The rooms are bare, except for a bunk and two sets of shelves built in to opposite corners of the room. That’s it.

No radios, tape players, TVs or personal belongings. The girls wear uniforms and are allowed to display one photograph only if they behave.

Superintendent Jim Bauch, who also was superintendent at Mountain View School for girls before it closed in 1995, said that was a softer place where rules were more relaxed and amenities were commonplace.

Riverside, he said, is designed to be a place to which no girl will want to return.

All outside and cell doors are locked. The windows are laced with freshly painted white bars.

Meals come from the nearby developmental center.

There’s no small, lightweight furniture or loose fixtures that girls can use as weapons. Bauch said that more than boys, girls are more likely to do things to hurt themselves instead of hurting staff.

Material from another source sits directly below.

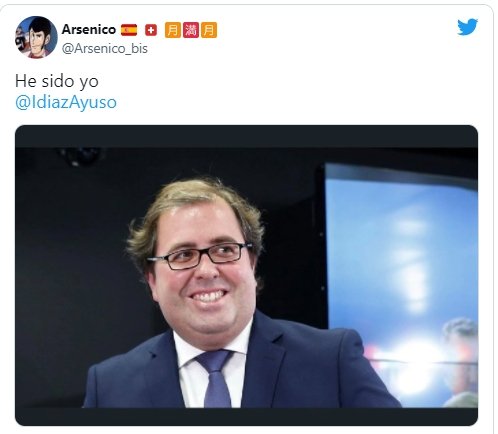Click the dark top bar of image

[x=246, y=136]
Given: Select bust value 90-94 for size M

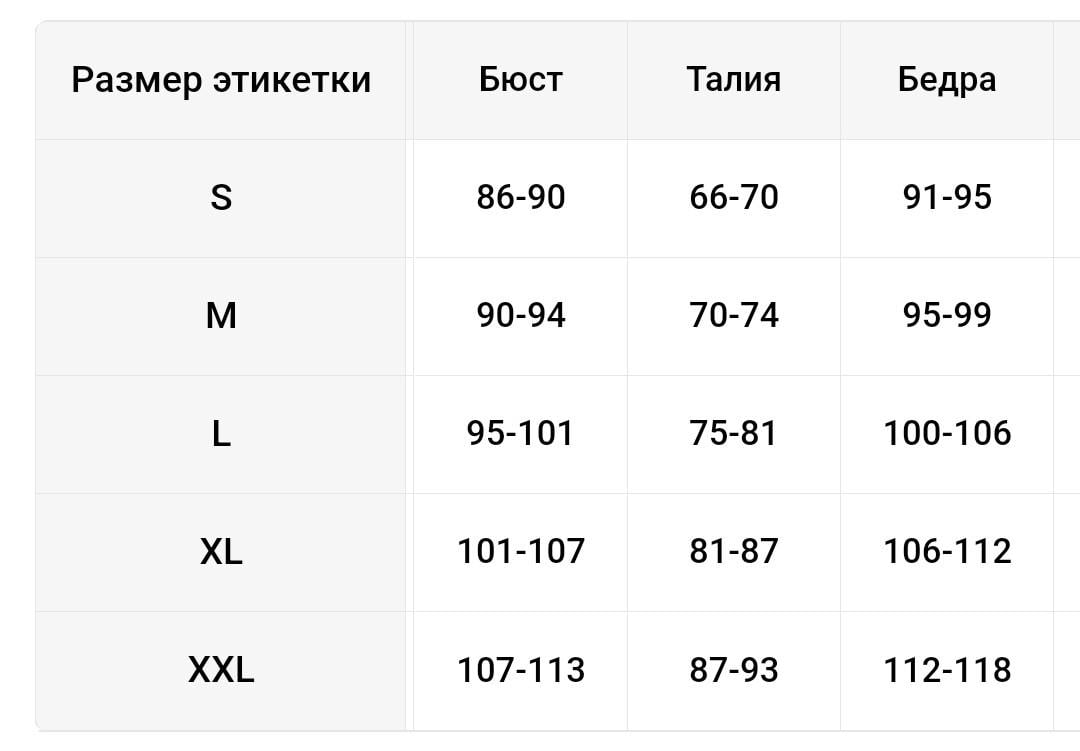Looking at the screenshot, I should tap(520, 316).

Although a chain-link fence surrounds a large piece of property where the school operates, there are no gates, barbed wire or guards. That will change in the next year when a more secure fence is erected. Plans also call for adding a gymnasium.

For now, intensive staff supervision 24 hours a day keeps the girls in check, Bauch said. “The staff know where the kids are at all times. There’s enough staff to know if someone tries to escape.”

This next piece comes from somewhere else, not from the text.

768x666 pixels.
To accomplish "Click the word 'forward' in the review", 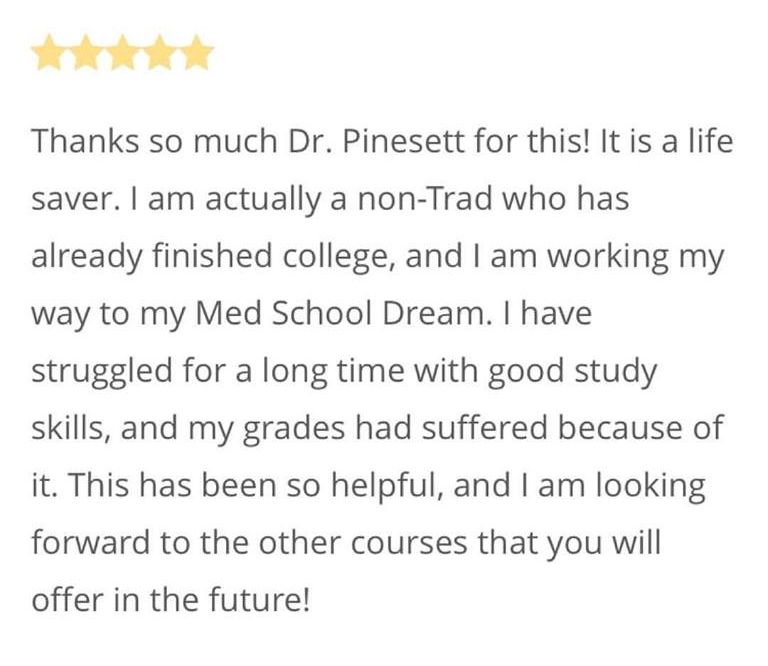I will pos(91,542).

Riverside accepts girls between 10 and 17 years old. Girls that turn 18 while there are released unless court orders require they serve additional time in the women’s state prison.

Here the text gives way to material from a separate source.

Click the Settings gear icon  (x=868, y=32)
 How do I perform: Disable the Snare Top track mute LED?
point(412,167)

The most common crimes that land a girl in reform school are burglary, car theft, robbery and assault. Stays at the school range from two to 12 months at a time.

The school does not accept severely emotionally disturbed girls with criminal records.

Girls at Riverside attend classes in English, math, social studies and science from 8 a.m. to 4 p.m. daily. They also learn life skills, such as balancing a checkbook and looking for a job. Evenings include counseling sessions.